Wearing a pajama top and jeans, Cobain looked more like the beatnik Dud waiting behind a door of the 60’s board game Mystery Date than the voice of a generation. But selling 4 million records had turned him into the King of Slackers, a mantle he wasn’t sure he wanted.

Waiting for Love to return from her Narcotics Anonymous meeting, Cobain ate cookies and smoked cigarettes as the two popular cretins prepared to critique Nirvana’s “Smells Like Teen Spirit.”

“I know Beavis and Butt-head,” Cobain said as he watched the show. “I grew up with people like that. I recognize them.” On the screen, the cartoon sociopaths tossed a poodle into a washing machine.

Cobain was relaxed as he leaned back in the sofa and watched. He was pleasant, friendly, not quite animated but not nearly as passive as the press tended to portray him. When Cobain was happy, he was remarkably charming. After spending an hour with him, it was not uncommon for reporters to leave with the feeling that they were his best friends on the planet. In truth, he loathed the press, and when depressed, he would become literally unfindable, turning the logistics of publicity interviews into excruciating military maneuvers.

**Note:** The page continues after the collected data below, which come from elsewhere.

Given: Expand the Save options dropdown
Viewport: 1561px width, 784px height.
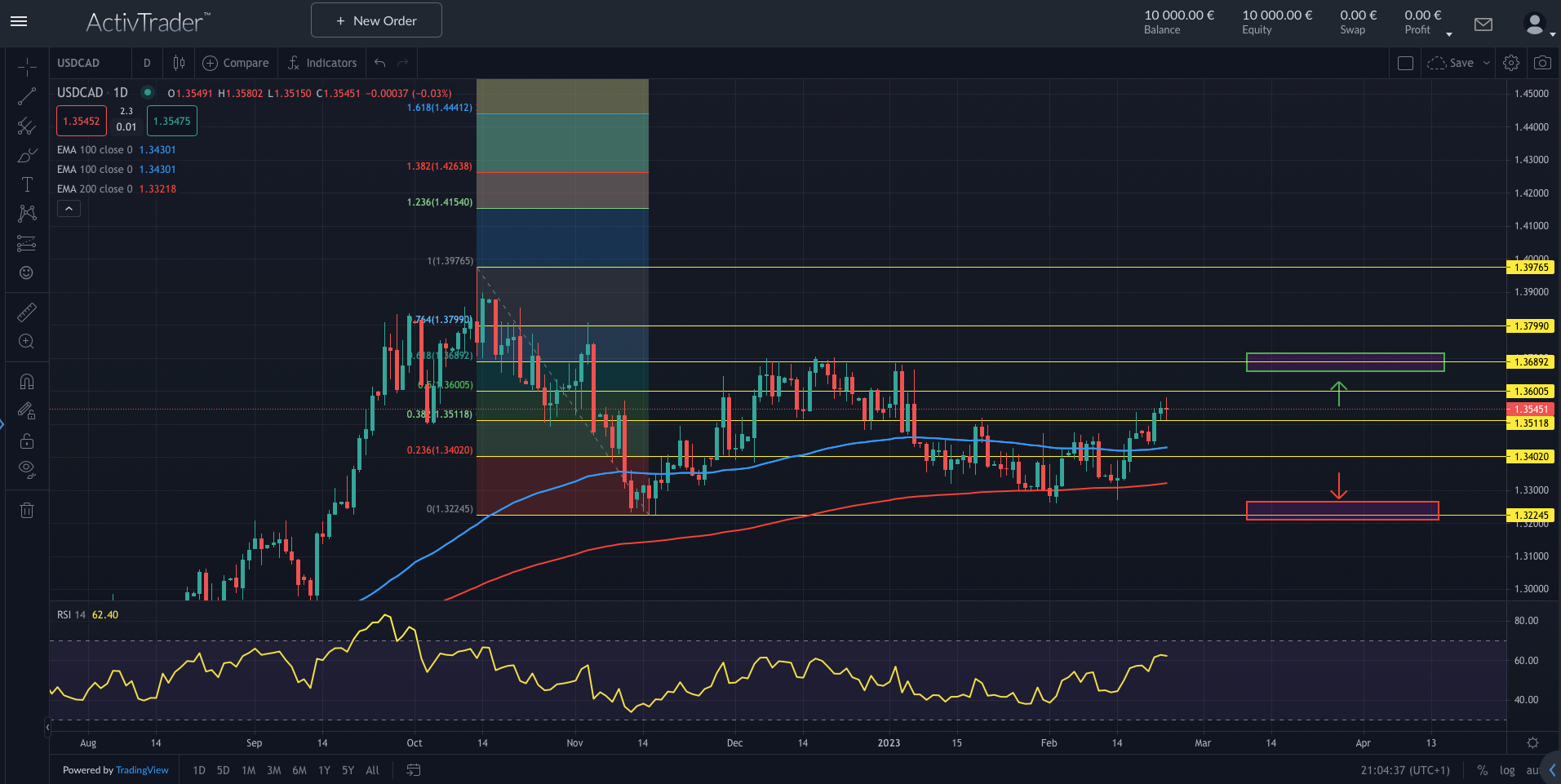Looking at the screenshot, I should [1485, 62].
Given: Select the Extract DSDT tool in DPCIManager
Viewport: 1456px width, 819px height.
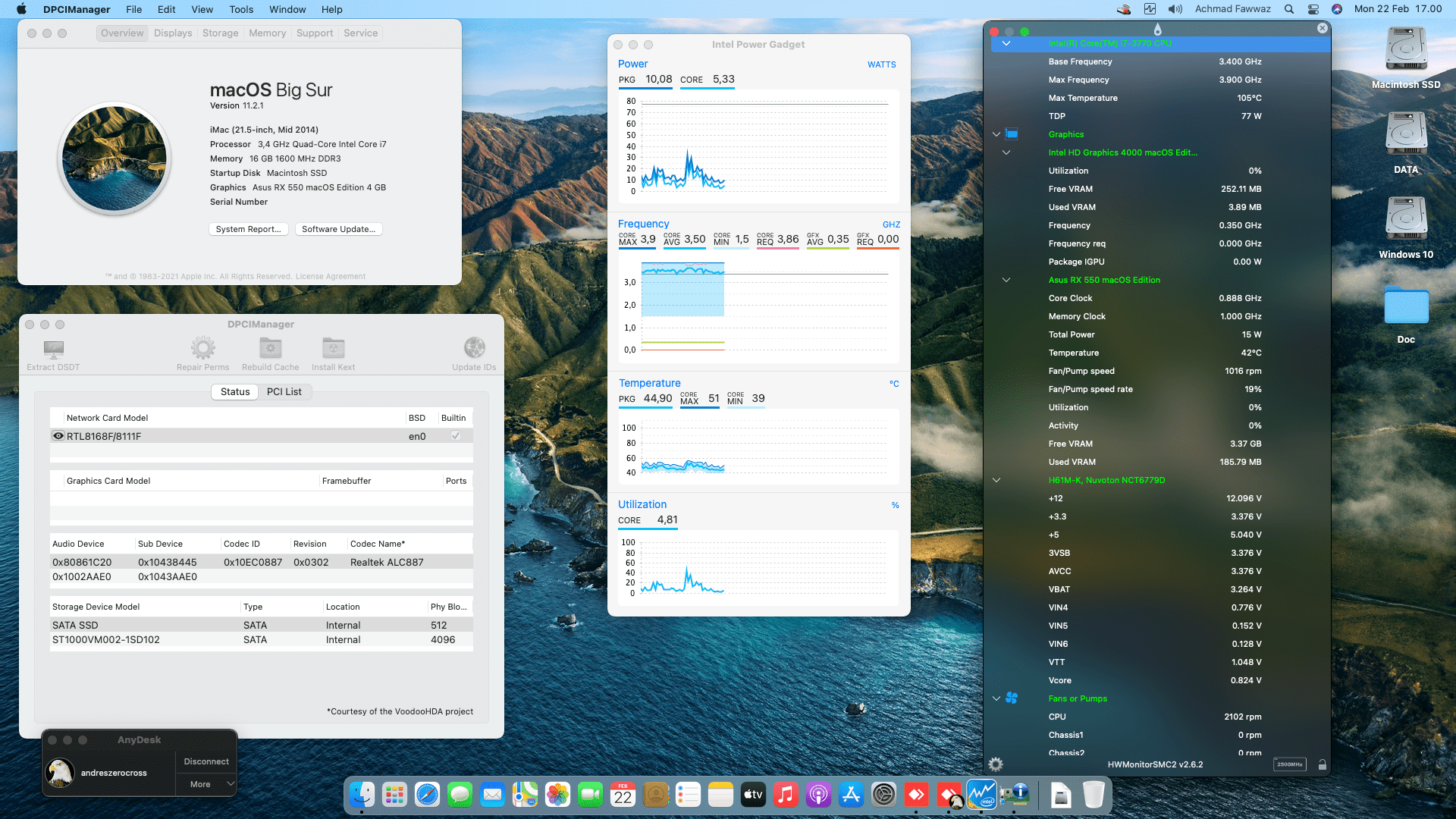Looking at the screenshot, I should pos(53,351).
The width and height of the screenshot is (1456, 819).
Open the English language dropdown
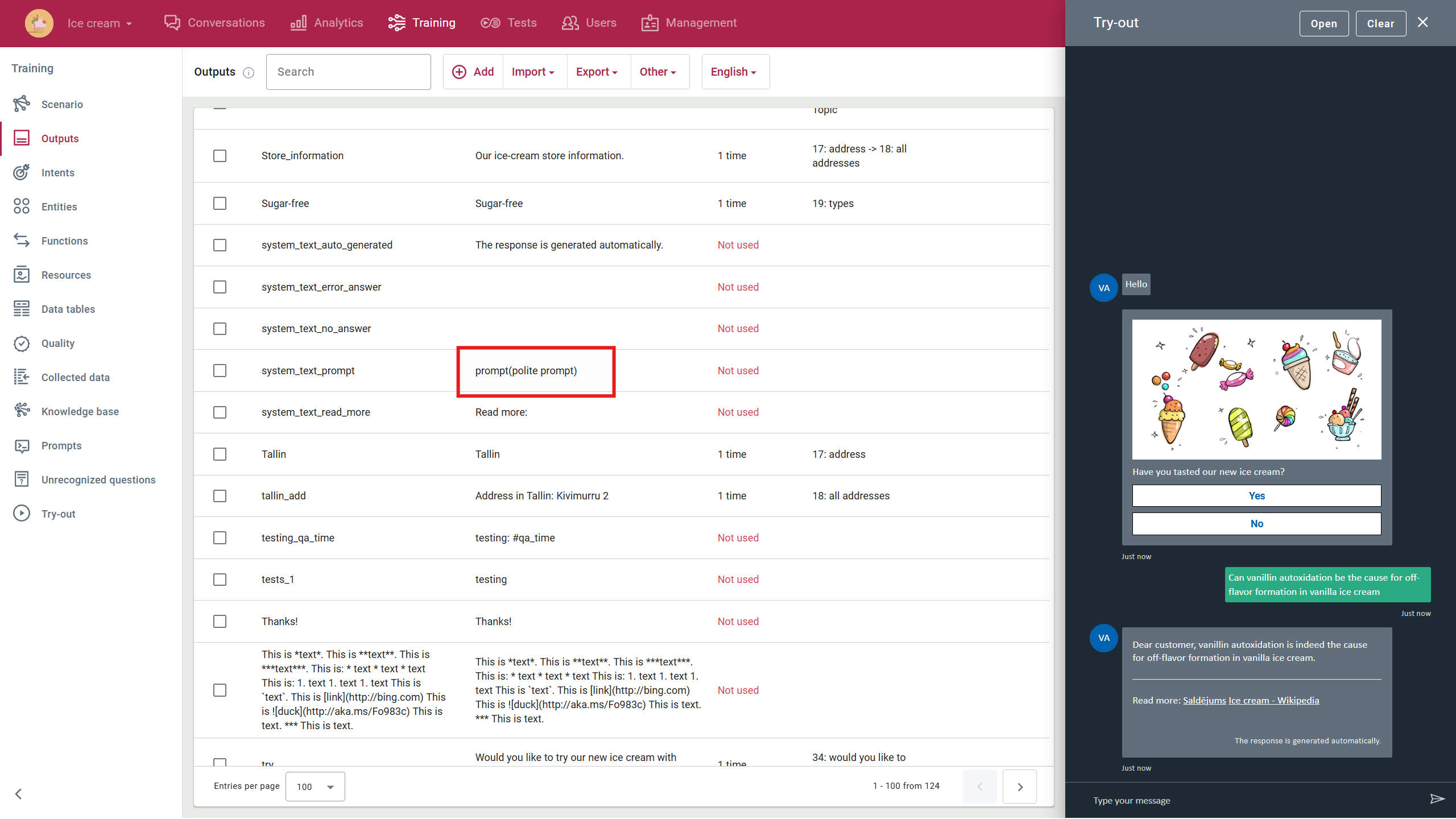pos(734,72)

These months, however, had been happy ones, and now he was watching TV with his baby, named after the couple’s idol, the ill fated ’30s movie star Frances Farmer. Over the previous year, the couple had spent $240,000 in legal fees to ensure that the child wasn’t taken away from them in the wake of a September 1992 Vanity Fair article that charged Love with shooting heroin while pregnant. It was untrue, Love had always contended, her quotes were fabricated – a claim denied by writer Lynn Hirschberg.

“All right,” Cobain said softly, leaning forward and laughing as “Smells Like Teen Spirit” came up for inspection by Beavis and Butt-head. “Let’s see what these guys think of us.”

But how could those guys not love Kurt Cobain and the couch-potato anthem that has made Nirvana rich and famous? “All right,” Cobain said again when the video was over, its content hailed by the cartoon critics as if it were the Magna Carta, “they like us.”

Cobain then asked what time it was. “You know Courtney,” he said “Always late.” The key turned in the door. “Hi, honey, I’m home,” Love called out like Lucille Ball coming back to hearth and Ricky Ricardo. She kissed Cobain, then went over to hold Frances. “Ah, the perfect family,” Love said with a laugh. “Just like a Norman Rockwell picture, huh?”